Books Among The Book of the Still’s many random pleasures is a passage towards the beginning with cleanly defines Anji’s character. She’s pondering nostalgically what her life was like before meeting the Doctor, of buying some food on the way home, cooking for her boyfriend Dave, then the two of them taking a walk through London until sun-up. It’s a moment filled with longing and metropolitan romance and might just be one of my favourite bits of writing across all of these Eighth Doctor novels, because the writer, Paul Ebbs captures exactly what also makes the new series so pleasurable. That we’re having adventures with very realistic, very human beings rather than ciphers whose characterisation begins and ends with their costume.

Which is odd considering the mayhem that surrounds it. The Book of the Still is one of the most sought after volumes in the universe. Because of it's tangential qualities, any time travellers in possession of the book who write their name and co-ordinates on its pages are instantly rescued, which is fine if you’re the kind of time traveller who spends much of their time observing, but of no use if you’re the member of a race like The Unnoticed who’d prefer to be forgotten and will go to the length of destroying whole planets so that they can go about their business of existing, well, unnoticed. The book has found itself sitting within one of the most secure spaces on Lebenswelt and everyone is desperate to get their hands on it.

Narratively speaking we’re into the experimental territory that defines most of this series of novels. Much of the first hundred odd pages demand that the viewer pay attention as our regulars, especially the Doctor act pretty strangely, motivations go unexplained and we’re never entirely sure in which direction the story is flowing. There’s a lot of trust put in the reader by Ebbs and his co-author Richard Jones (mentioned inside but not on the cover) as the Doctor and his pals become separated and find themselves imprisoned, kidnapped and drugged and sometimes all three. In places, due to the machinations of a kind of escort agency, the characters even slip into alternative personalities in dream worlds in passages with a definite tinge of the Paul Magrs.

Mostly it comes across, as so much of the Eighth Doctor era does, like an ur-text for the revived television series, especially Moffat’s latter years which now look like a misremembered synopsis for Ebbs’s book. Here be spoilers: the Doctor’s temporary companion while his usuals are off getting themselves into danger is Rhian, an expert in non-linear anthropology; part of the plot hinges on a pre-destination paradox created because of a message left the Book of the Still which might as well be multi-user edition of River Song’s diary; The Unnoticed, three metre tall eviscerations in trench coats are essentially The Silents with more destructive tendencies, but the same need to keep themselves to themselves; the Doctor even flies a box into the Sun.

But in the middle of it all, Ebbs exemplifies how, despite the massive tonal and quality changes between books, we’re happy to read along now because we simply enjoy the company of the regulars.
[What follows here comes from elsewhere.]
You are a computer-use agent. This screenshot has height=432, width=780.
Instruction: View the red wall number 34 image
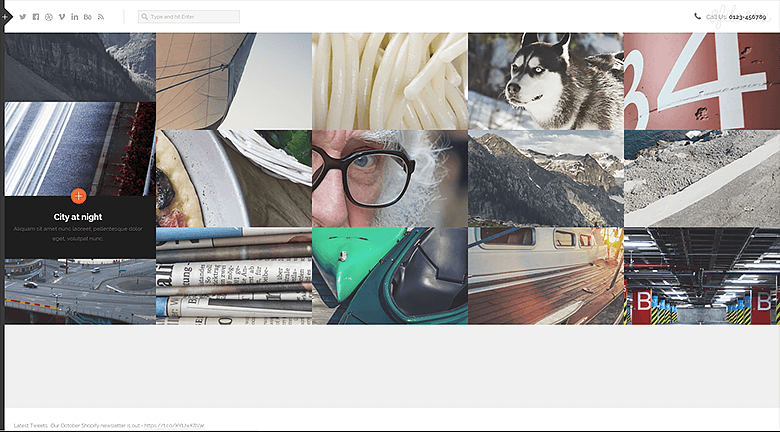(701, 81)
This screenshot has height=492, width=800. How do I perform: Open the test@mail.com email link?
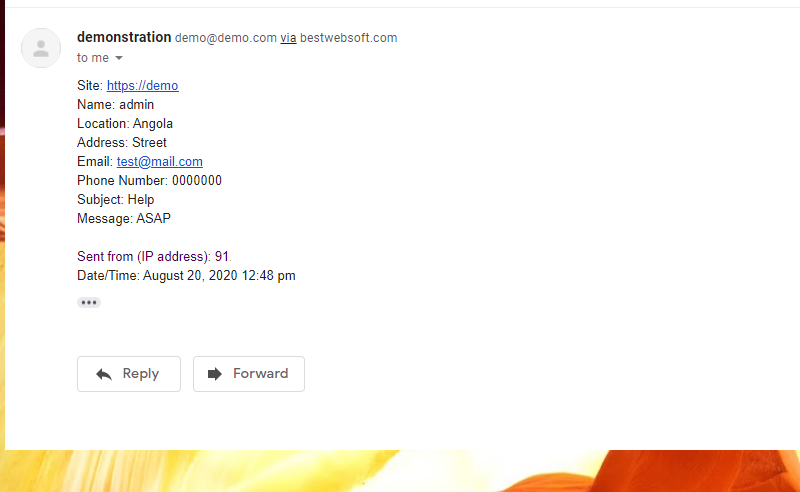[160, 162]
Fitz in particular, even though he’s not in control of his own faculties throughout much of the story, is still massively entertaining as he attempts to navigate having a whole bunch of new memories and finding himself inconsolably in love with a mysterious woman, Carmodi, who’s effectively stolen him and the book for reasons she can’t control herself. The Doctor too is given some meaty material, real drama as he finds himself trapped in the web of time unsure, because of his amnesia, if he can break free. Tears are shed.
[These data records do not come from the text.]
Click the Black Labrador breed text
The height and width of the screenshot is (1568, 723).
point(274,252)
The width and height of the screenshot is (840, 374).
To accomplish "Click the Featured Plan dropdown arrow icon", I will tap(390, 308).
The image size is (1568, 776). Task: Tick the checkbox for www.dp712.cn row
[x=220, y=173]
Some project notes: also rather like the Moffat series, there’s an increasing interest in time travel. Almost every novel now has some kind of time element either because of some amateur time machine or at the very least a time traveller that isn’t the Doctor has wandered through. Clearly this is supposed to be running thread, perhaps the idea being that the Whoniverse as an entity is seeking something to replace the hole left by Gallifrey, or simply that without the Time Lords doing their job, the ability to take advantage of the web of time has become easier. It could be loss of one of the Doctor’s hearts that is the primary factor in this. It’s exciting and intriguing in a way that also has been nuWho’s stock in trade to great effect and I'm loving it.